Cells, the fundamental building blocks of all living organisms, stick to other cells via a process called cell adhesion. For multicellular organisms like ourselves, cell adhesion plays a crucial role in our immune response, in wound healing and cancer development, and it prevents us from degrading into a pool of individual cells. The last twenty years of experiments and theory have shown that cell adhesion may be accurately described by a model originally developed to describe ferromagnetism: the Ising model. Kristian Blom and Aljaž Godec at the Max Planck Institute for Biophysical Chemistry have now exploited this model to understand, through exact calculations, how the avidity of adhesion receptors and the strength of cellular adhesion can be regulated by mechanics. This led to some surprising results. (Physical Review X, September 27, 2021)

From ferromagnetism to cell adhesion
Ferromagnetism is the process through which certain materials spontaneously become magnetic when the temperature is lowered. This phenomenon can be explained by the Ising model, which was originally developed by the German Wilhelm Lenz in 1920. Each atom inside ferromagnetic material carries a magnetic dipole, here called a ’spin’, that can point in one of two directions: up or down. Spins interact with their direct neighbors via a coupling strength J, which favors the spins to align. At high temperatures the interaction has a weak effect (entropy dominates), and therefore on average half of the spins point up and the other half down, resulting in a vanishing net magnetic dipole. On the contrary, at small enough temperatures coupling dominates over entropy, resulting in clusters of spins aligned in the same direction, and thus a nonzero magnetic dipole. The temperature at which such spontaneous magnetization occurs is called the Curie or critical temperature.

Cell adhesion in turn arises through the association of cellular adhesion molecules (CAMs) which are attached to the cell membrane, or the cytoskeleton. CAMs can be either one of two states: associated or dissociated. The wiggling motion of the cell membrane as a result of thermal fluctuations gives rise to an interaction between nearby CAMs – CAMs tend to associate (dissociate) more easily if nearby CAMs are also associated (dissociated). This contributes to the so-called ‘avidity’ – N CAMs may collectively display a much stronger/weaker binding than N separate CAMs in solution.

The coupling decreases with increasing membrane rigidity: CAMs are non-interacting when embedded in very stiff membranes, and strongly interacting in floppier membranes (or cells).

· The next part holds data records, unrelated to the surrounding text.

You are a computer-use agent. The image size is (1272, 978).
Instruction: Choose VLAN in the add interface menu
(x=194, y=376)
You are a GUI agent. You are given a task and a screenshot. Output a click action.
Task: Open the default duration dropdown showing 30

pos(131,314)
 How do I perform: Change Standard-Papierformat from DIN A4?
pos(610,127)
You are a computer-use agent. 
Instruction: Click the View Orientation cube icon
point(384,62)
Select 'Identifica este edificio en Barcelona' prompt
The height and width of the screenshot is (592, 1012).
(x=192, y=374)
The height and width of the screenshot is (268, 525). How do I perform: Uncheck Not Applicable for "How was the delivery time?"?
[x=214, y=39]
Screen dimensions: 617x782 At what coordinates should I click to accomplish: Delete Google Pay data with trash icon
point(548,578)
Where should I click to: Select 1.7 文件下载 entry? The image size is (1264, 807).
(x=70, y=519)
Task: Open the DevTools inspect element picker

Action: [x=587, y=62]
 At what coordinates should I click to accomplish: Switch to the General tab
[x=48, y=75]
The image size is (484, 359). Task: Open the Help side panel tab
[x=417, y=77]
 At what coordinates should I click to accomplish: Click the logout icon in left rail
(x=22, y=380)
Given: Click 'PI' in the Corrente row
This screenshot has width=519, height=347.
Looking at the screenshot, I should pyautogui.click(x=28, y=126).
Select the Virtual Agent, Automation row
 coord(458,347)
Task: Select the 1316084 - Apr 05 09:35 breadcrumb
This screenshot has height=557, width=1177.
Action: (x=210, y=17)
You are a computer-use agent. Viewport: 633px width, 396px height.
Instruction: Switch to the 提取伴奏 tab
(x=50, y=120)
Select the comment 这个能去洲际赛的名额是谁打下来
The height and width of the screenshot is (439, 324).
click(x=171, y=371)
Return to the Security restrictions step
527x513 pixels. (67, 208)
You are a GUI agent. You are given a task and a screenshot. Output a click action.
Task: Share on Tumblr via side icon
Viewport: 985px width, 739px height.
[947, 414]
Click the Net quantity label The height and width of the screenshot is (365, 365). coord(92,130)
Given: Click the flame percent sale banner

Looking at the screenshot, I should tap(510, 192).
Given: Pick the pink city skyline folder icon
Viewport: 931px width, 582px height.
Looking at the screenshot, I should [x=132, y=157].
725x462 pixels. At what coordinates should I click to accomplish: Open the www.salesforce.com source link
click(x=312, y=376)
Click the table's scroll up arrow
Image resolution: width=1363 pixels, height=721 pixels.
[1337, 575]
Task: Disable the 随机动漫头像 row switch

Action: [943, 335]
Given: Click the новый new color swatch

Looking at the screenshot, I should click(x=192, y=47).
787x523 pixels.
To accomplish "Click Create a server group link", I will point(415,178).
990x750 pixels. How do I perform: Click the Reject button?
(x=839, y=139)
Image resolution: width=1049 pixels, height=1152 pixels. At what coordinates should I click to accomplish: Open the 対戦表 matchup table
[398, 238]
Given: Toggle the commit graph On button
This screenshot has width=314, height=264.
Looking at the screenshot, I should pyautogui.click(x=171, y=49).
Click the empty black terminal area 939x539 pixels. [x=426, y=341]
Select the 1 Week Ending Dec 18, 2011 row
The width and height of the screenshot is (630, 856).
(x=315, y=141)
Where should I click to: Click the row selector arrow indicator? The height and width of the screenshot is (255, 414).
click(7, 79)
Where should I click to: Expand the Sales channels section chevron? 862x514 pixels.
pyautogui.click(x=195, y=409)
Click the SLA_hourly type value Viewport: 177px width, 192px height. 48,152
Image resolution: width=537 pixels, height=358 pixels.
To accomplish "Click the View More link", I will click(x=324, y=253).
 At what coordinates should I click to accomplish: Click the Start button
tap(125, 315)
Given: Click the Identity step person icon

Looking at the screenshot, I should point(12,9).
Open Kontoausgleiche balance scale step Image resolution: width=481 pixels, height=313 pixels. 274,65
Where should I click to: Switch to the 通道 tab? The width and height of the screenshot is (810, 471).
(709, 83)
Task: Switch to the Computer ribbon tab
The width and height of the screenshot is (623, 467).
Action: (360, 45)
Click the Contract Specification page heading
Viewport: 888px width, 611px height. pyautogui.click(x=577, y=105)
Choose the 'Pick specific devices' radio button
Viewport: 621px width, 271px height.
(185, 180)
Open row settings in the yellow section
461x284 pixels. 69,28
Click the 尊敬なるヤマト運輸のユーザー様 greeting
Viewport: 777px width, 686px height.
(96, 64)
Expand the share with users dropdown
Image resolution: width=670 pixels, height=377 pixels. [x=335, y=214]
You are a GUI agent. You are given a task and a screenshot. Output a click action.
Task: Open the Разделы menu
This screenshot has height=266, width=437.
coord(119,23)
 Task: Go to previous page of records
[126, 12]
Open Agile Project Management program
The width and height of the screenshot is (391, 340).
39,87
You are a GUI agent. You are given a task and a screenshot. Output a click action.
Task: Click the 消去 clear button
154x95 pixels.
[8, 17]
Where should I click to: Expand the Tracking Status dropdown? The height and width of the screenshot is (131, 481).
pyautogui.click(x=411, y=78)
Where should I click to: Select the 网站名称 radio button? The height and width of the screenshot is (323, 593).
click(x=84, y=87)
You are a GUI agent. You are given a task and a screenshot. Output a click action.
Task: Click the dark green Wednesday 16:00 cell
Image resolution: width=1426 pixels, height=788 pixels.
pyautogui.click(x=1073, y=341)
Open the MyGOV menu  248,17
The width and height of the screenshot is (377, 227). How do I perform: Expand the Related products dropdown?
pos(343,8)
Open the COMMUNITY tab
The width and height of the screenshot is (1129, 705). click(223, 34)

The membrane rigidity at which CAMs start to cluster or show ’collective behavior’ is called the ’critical membrane rigidity’, which relates directly to the Curie (or critical) temperature in ferromagnetism.

A new critical point in magnetism: the dynamical critical point
The strength of cell adhesion can be quantified experimentally by measuring the average detachment time of an adherent cell to a stiff substrate. With an atomic force microscope (AFM) an external force can be applied to the adherent cell, thereby driving the cell to the detached state. The stronger the adhesion strength, the longer it takes for a cell to detach from the substrate. It is intuitively expected that increasing the number of CAMs increases the adhesion strength and thus prolongs the detachment time. But what happens upon changing the membrane rigidity?

In their theoretical model, Blom and Godec have exactly calculated the average detachment time and its dependence on membrane rigidity. They did this for any number of CAMs, including the thermodynamic limit (of very many CAMs). What they found was surprising: a new critical (membrane) rigidity, coined the dynamical critical point, at which the average detachment time is minimal. Moreover, exactly at the dynamical critical point, average dissociation changes discontinuously with membrane rigidity – a hallmark of a critical point. The dynamical critical point is also present upon applying an external force to the cell, which is typically done in AFM experiments and therefore measurable experimentally.

The dynamical critical point provides a potential explanation for the experimentally observed softening of metastatic cancer cells that leave the initial tumor and spread to secondary locations in the body.  Upon softening, membrane rigidity is speculated to approach the dynamical critical point. Therefore, the average detachment time from the primary tumor decreases, which in turn increases the metastatic potential of the cancer cell. Similarly, the result seems to have important implications for the immune response. Notably, cells can (and in fact do, according to experimental observations) actively tune membrane stiffness.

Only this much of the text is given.